Their responsibilities include everything from tweaking other artistic team members’ programs to acting as a show team to identifying new opportunities in education. (Tsioumas and Simpson co-created Color Inspection & Design, which is now a top-selling program in Goldwell Academies; Gavin developed Fierce Formulas, which takes color know-how to the PhD level.) Broadly, they’ll be leaders, mentors and media go-to pros.

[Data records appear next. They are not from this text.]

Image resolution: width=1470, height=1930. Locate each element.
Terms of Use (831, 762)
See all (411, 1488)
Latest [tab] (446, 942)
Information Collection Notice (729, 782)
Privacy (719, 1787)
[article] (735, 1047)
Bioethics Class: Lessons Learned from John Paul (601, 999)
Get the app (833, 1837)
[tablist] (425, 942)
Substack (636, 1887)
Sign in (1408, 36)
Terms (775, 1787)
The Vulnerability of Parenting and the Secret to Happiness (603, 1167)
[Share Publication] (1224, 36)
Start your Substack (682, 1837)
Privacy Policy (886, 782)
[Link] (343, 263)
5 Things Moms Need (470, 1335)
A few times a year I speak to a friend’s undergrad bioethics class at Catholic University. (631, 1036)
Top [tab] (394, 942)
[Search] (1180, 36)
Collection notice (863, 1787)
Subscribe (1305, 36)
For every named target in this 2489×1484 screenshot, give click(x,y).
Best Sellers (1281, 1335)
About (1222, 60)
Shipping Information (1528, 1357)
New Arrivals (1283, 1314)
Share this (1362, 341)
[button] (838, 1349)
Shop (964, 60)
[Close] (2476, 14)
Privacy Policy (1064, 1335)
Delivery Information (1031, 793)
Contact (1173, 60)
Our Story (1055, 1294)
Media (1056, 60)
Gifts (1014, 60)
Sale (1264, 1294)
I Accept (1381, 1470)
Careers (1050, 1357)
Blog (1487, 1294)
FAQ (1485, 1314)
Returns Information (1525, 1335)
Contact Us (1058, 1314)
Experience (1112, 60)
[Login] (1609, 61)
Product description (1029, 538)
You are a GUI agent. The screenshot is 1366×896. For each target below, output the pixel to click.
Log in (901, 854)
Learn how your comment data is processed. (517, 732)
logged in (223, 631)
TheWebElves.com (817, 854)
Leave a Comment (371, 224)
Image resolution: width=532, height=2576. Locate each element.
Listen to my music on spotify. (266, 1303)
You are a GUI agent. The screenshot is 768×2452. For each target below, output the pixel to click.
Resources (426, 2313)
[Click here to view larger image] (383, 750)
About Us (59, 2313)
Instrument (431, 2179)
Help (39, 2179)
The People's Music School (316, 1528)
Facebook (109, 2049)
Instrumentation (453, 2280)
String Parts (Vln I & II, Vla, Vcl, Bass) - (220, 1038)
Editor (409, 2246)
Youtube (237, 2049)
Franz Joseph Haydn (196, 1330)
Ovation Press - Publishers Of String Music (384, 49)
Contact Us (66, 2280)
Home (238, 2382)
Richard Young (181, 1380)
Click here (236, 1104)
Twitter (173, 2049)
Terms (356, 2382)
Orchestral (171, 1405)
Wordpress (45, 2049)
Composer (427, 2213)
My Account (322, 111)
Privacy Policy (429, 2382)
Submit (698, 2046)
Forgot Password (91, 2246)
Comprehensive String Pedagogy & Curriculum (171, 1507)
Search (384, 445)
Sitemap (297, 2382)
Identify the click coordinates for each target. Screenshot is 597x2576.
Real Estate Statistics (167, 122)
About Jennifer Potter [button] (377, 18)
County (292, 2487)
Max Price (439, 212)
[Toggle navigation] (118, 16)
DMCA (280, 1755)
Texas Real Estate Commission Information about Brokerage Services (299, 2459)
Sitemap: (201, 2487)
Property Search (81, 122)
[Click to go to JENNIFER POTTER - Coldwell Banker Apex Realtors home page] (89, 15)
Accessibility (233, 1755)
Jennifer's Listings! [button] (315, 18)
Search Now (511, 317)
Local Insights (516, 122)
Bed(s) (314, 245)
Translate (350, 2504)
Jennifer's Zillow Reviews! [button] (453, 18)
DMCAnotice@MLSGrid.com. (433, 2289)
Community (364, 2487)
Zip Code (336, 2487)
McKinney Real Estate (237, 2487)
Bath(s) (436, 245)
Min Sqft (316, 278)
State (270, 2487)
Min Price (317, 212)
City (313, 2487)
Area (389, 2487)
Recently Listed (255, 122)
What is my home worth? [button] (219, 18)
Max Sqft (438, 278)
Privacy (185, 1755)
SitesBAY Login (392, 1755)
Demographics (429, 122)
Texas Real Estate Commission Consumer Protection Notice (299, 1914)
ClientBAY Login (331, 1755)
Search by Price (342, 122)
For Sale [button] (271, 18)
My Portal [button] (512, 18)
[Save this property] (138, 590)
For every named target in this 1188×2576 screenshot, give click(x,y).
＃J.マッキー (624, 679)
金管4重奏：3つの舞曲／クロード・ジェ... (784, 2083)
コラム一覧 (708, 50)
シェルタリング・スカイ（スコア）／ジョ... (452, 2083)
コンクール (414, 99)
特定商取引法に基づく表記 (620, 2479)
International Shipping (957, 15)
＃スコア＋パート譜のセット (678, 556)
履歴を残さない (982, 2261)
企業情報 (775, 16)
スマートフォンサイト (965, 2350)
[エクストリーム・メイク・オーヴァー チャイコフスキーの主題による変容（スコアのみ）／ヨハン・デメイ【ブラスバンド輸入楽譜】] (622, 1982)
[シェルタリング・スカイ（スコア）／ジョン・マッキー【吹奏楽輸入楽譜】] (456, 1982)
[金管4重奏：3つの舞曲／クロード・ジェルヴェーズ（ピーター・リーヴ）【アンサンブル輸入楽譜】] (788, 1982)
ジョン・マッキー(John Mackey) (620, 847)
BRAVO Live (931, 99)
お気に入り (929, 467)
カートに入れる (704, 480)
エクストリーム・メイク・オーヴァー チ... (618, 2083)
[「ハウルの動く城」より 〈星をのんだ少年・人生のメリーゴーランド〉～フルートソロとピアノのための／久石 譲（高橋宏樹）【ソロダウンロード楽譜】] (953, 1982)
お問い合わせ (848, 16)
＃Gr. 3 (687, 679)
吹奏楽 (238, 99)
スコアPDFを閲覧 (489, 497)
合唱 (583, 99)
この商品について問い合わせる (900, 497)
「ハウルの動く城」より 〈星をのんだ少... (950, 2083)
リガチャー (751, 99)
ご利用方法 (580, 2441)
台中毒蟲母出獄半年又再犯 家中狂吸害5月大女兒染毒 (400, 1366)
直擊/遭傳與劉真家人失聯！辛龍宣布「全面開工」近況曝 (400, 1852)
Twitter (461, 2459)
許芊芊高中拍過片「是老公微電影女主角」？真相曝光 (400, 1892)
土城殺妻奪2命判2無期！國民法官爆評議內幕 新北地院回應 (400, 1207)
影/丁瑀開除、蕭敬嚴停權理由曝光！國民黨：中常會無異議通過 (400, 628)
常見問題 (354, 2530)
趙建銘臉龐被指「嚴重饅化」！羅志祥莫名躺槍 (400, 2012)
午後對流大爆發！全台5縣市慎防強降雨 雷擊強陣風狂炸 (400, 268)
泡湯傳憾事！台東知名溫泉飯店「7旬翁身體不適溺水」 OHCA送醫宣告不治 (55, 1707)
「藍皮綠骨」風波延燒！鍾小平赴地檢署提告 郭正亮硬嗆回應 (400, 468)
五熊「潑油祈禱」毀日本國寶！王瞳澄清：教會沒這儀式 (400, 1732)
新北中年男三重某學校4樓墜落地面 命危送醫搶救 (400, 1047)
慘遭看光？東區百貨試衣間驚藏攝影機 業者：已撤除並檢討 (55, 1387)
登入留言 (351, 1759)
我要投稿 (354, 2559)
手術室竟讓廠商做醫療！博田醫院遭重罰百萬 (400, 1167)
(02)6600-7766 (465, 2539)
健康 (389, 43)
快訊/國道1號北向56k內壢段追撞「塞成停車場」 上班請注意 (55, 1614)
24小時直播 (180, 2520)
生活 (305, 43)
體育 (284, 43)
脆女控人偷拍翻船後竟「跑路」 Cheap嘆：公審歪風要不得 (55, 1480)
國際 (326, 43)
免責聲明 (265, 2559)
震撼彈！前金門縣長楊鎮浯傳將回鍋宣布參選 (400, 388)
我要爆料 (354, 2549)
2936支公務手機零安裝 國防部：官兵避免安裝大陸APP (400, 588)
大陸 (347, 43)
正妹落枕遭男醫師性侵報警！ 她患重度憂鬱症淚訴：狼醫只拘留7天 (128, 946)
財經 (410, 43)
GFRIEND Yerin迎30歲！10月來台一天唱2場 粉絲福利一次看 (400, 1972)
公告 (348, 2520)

“All education stems from the Color Zoom trend, which is created by the Global Master Team and the creative winners of the Color Zoom contest,” explains Simpson. For 2012, it’s called fasciNATURE [see the collection on page 56]. We test ‘mimic’ models to interpret it for a specific market. For stage shows, we include the next tier of artistic team members, to expose them to on-stage and behind-the-scenes work. We share the show’s focus via storyboards with imagery and word descriptions.” This inclusiveness is something any salon team can do, he says: collaborate, but also compete. Develop a concept and have everyone adjust it on a model, based on the salon’s culture and standards. Then, compete to push one another. “Competition is healthy, it avoids complacency,” says Simpson.
John Moroney, the vice president of education who directs the educational initiatives of the Goldwell and KMS California brands in North America, says his real job is to partner with the right salons and offer a portfolio to help them build business. By no accident, collaborating and competing also moves stylists to the next level, and John Moroney, vicepresident of education for Goldwell and KMS California in North America, says the company’s goal is to be there for stylists every step of the way. A licensed hairdresser himself, he created the AD team so all knowledge would be re-crafted for the North American message by team members with the highest level of skill and experience.